Na contramão das expectativas
De maneira geral, o mercado esperava um trimestre mais fraco para a Ambev. O Bradesco BBI, por exemplo, projetava queda de 3% no comparativo anual da receita líquida e um recuo de 6% no Ebitda. Os executivos destacam, porém, que o portfólio nunca foi tão completo e potente. "Beyond traz complementaridade e abre novas avenidas de crescimento", afirmou Cachich.
A companhia sustenta que a combinação desses diferentes "motores" — premium, wellness e Beyond — explica o desempenho acima do esperado. "Você tem todos esses motores de crescimento acontecendo ao mesmo tempo", disse Wakswaser, ao descrever o momento como uma "curva exponencial" que começa a se materializar nos resultados.

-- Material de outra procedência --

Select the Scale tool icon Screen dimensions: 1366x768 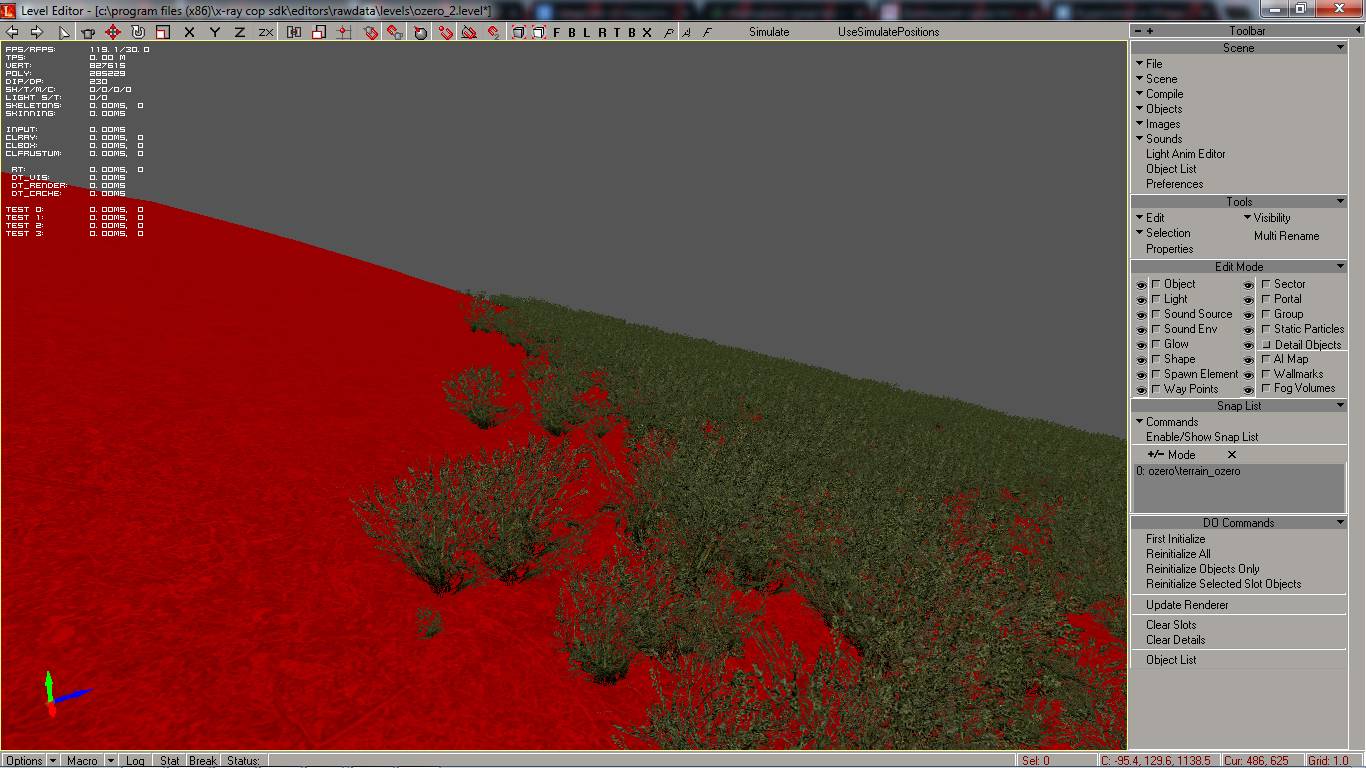pos(163,32)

Outro pilar da estratégia da Ambev hoje está no uso de inteligência de dados. O Zé Delivery, que alcançou 5 milhões de usuários mensais ativos no trimestre (80% das gerações Millennials e Gen Z), funciona como laboratório de testes e monitoramento de comportamento.
"O Zé hoje nos permite ter uma conexão direta com 10 milhões de consumidores, isso permite calibrar o portfólio e garantir complementaridade", afirmou o vice-presidente de Marketing.

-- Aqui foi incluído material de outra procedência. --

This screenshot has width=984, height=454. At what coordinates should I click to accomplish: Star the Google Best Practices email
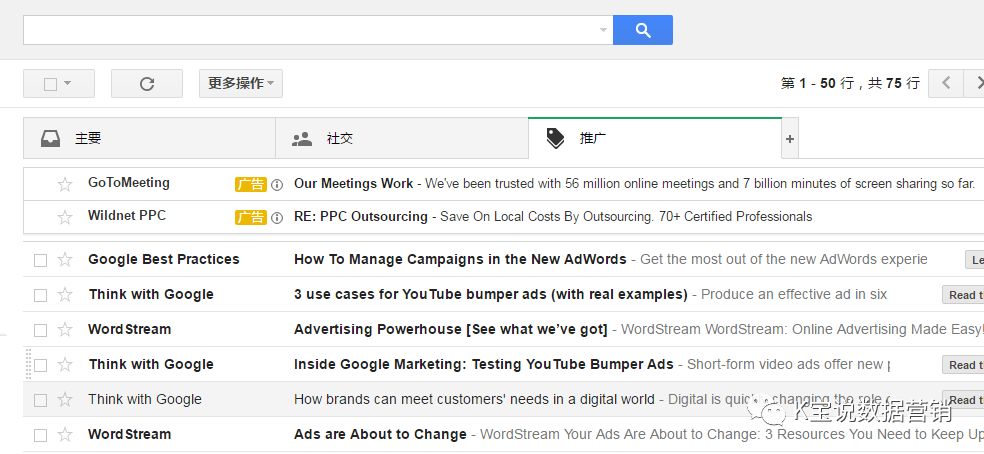click(65, 260)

A leitura é reforçada pelo desempenho da plataforma B2B (de venda para comerciantes) BEES, cujo volume bruto de mercadorias (GMV) cresceu 59% no período, ampliando a capilaridade comercial da companhia.
Peso do Brasil no resultado do 1° trimestre
Os executivos destacam que a dinâmica observada no Brasil é semelhante à de outras operações internacionais. "Boa parte da estratégia de portfólio também está presente nos outros países", disse Wakswaser. Segundo ele, a replicação de marcas globais como Corona e Stella Artois tem sido um diferencial competitivo.
"Em outros mercados, o premium é muito maior do que é no Brasil hoje. A categoria de zero pode ser cinco a sete vezes maior", afirmou o executivo, indicando espaço relevante de expansão no mercado global.
No caso de Beyond Beer, a comparação internacional reforça a tese de escala. "Em alguns países, o segmento já chega a 10%, 15% do mercado [de bebidas]", disse Cachich.
Para a companhia, o avanço dessas categorias reflete uma mudança estrutural de consumo, baseada na busca por novas experiências, moderação e diversidade de ocasiões. "As pessoas estão comprando uma equação de valor, uma experiência, um sabor, não necessariamente só preço”, afirmou a presidente da divisão Beyond Beer da Ambev.
Esse reposicionamento também amplia o papel da cerveja e de outras bebidas no cotidiano. "No Brasil, ainda se enxerga a cerveja como algo de final de semana. Em outros lugares, ela ocupa outros momentos do dia [e a cerveja] zero permite isso", disse Wakswaser.